Task to complete: Restate word for word the lines of the records below, starting at the line that contains "Viewport: 551px width, 397px" and ending at the line that contains "The height and width of the screenshot is (376, 865).", with both of those lines included and nothing else.

(Source records begins)

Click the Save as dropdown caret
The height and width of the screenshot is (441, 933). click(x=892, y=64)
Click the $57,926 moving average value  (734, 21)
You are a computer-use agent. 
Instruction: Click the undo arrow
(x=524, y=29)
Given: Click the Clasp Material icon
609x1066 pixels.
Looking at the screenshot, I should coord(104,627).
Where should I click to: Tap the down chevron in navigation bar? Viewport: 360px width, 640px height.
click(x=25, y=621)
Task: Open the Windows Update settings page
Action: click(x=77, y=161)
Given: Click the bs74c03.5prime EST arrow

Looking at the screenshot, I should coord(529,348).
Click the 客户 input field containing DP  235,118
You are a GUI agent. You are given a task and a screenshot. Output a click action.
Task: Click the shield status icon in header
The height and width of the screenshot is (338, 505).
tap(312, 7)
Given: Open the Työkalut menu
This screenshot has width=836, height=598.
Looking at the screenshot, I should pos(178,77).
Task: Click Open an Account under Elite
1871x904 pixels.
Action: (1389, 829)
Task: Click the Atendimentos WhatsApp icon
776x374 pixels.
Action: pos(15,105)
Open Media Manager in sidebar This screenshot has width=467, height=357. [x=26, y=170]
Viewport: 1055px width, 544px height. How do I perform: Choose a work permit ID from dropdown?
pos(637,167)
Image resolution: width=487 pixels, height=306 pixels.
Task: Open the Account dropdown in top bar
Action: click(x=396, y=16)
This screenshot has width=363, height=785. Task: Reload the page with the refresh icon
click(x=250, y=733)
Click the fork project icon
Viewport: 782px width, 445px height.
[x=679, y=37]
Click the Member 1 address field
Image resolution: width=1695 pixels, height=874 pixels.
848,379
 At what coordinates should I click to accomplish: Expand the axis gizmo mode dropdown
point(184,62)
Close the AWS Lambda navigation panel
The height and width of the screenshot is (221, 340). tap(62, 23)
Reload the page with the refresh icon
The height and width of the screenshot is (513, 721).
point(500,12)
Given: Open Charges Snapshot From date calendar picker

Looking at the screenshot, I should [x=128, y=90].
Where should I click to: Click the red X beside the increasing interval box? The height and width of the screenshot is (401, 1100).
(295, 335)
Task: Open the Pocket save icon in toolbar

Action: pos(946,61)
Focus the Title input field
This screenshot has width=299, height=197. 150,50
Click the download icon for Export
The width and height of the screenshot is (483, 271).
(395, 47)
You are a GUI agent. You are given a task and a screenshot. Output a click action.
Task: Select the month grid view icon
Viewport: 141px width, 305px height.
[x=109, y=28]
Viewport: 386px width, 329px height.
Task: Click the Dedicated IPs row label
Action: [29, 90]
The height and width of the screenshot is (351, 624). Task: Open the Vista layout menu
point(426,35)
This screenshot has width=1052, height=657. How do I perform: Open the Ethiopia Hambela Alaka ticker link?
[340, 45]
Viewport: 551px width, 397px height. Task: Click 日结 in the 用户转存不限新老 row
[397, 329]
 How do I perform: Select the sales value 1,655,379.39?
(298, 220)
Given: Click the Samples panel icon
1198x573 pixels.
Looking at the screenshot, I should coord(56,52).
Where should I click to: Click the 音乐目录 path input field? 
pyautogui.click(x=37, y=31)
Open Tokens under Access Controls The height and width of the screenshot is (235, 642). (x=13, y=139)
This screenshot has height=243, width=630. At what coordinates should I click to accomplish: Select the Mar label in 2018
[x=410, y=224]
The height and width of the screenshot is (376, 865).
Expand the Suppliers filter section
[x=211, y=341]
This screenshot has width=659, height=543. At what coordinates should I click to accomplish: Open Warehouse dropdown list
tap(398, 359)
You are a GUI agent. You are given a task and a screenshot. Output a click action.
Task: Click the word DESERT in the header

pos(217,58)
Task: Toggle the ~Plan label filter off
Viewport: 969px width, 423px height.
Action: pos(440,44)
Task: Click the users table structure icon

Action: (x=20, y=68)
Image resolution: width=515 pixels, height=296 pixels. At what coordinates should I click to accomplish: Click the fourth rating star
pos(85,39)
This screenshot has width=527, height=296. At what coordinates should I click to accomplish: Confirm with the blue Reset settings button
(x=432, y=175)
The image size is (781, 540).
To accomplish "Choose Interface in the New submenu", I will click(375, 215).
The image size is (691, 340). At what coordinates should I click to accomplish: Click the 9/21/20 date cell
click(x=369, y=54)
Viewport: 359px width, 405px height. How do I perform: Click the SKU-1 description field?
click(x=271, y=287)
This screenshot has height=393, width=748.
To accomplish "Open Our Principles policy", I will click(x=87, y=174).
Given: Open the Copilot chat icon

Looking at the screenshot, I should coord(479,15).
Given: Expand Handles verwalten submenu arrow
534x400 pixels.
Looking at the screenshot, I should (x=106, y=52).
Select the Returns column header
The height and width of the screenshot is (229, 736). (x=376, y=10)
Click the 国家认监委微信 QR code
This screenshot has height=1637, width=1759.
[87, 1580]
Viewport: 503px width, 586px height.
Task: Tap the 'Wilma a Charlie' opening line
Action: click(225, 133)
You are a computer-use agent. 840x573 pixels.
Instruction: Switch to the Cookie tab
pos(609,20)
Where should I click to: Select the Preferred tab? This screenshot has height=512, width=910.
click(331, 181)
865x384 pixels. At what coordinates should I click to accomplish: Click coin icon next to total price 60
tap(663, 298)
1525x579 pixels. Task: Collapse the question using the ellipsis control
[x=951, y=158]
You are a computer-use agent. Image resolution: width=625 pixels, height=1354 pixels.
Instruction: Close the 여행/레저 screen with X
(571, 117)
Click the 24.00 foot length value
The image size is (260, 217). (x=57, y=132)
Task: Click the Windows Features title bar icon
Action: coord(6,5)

(Source records ends)

Exercise answer:
Viewport: 551px width, 397px height. Task: Click 日结 in the 用户转存不限新老 row
[397, 329]
 How do I perform: Select the sales value 1,655,379.39?
(298, 220)
Given: Click the Samples panel icon
1198x573 pixels.
Looking at the screenshot, I should coord(56,52).
Where should I click to: Click the 音乐目录 path input field? 
pyautogui.click(x=37, y=31)
Open Tokens under Access Controls The height and width of the screenshot is (235, 642). (x=13, y=139)
This screenshot has height=243, width=630. At what coordinates should I click to accomplish: Select the Mar label in 2018
[x=410, y=224]
The height and width of the screenshot is (376, 865).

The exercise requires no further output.